今が「高揚」の季節です?!

見切りをつけない

「有縁」「渇愛」・・・と馴じみ薄い言葉が張りのある声となって場内に満ちます。
いつもは18歳から22歳の娘さんたちばかりの学内に、寂聴さんを迎えて年配の男女圧倒的多数、の満員の武蔵野女子大の雪中講座でした。

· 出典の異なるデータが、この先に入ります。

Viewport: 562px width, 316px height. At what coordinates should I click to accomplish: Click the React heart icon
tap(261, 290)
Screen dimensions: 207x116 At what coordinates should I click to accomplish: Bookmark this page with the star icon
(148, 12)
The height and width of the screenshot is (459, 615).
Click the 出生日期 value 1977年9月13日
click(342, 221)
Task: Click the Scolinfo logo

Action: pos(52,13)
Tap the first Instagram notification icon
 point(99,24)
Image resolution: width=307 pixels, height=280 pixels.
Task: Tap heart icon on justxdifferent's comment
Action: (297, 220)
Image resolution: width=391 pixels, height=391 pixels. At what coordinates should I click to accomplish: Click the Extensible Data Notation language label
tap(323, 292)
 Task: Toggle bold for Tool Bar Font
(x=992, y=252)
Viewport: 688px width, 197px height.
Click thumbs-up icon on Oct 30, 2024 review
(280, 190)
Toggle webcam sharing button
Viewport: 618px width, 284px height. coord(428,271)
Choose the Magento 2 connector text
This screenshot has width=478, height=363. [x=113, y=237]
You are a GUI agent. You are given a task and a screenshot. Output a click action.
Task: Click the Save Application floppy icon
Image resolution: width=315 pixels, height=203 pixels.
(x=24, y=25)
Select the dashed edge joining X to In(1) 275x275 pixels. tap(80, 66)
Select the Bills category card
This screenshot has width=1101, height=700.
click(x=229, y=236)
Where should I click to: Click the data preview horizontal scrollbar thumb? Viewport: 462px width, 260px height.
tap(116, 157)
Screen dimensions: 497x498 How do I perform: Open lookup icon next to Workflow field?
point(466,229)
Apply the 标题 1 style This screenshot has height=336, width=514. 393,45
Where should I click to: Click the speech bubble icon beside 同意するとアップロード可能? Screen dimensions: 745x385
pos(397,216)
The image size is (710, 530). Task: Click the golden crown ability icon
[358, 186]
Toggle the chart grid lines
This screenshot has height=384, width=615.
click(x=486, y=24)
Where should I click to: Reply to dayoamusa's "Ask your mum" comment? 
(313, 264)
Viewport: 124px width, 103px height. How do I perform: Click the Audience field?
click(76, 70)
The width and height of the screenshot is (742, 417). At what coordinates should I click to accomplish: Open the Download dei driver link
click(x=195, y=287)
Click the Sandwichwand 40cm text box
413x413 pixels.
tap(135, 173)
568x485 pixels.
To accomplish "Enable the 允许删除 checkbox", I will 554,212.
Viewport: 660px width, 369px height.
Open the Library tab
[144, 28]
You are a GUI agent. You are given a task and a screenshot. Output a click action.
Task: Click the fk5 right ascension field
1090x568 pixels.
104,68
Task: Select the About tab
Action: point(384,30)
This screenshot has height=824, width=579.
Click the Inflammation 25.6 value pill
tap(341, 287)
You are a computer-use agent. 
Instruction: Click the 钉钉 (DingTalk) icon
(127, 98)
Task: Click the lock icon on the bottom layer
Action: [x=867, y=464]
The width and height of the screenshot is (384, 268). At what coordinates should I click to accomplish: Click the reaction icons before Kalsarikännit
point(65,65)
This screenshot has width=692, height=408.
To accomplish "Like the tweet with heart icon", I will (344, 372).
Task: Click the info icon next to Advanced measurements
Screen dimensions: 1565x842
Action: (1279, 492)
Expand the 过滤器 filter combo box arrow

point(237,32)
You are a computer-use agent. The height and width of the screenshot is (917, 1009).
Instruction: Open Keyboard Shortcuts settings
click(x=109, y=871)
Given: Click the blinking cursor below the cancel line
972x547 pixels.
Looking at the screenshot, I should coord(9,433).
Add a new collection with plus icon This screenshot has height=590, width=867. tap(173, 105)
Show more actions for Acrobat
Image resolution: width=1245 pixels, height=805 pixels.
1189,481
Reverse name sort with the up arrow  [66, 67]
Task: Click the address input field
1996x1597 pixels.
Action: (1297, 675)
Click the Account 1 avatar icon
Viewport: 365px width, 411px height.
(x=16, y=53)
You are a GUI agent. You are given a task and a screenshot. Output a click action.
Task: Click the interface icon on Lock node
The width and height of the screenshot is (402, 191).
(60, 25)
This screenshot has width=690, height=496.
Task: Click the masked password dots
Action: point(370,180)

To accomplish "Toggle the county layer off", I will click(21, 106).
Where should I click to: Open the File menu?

「自分に見切りをつけない。死ぬまで可能性はある」という瀬戸内寂聴さん。長い作家生活の中にあって、68歳を迎えた今ほど書くことに「高揚」している時はないと情熱的な一時間余の講演のこの日、 午後からは母校の東京女子大でも、と講演会のダブルヘッダーでした。
武蔵野は久しぶりに?とうかがうと、

「前田愛さんと『武蔵野夫人』の舞台を訪ねただけでね。三鷹に住んでいた当時の様子は、車窓から見る辻にひょっこりのぞいて。でも、すっかり変わりましたね」

瀬戸内さんが武蔵野に住んで書いた「夏の終わり」は、第二回女流文学賞を受賞しています。瀬戸内さん41歳の時。

季節ごとの華を作品にも生活にも咲かせていらっしゃいます。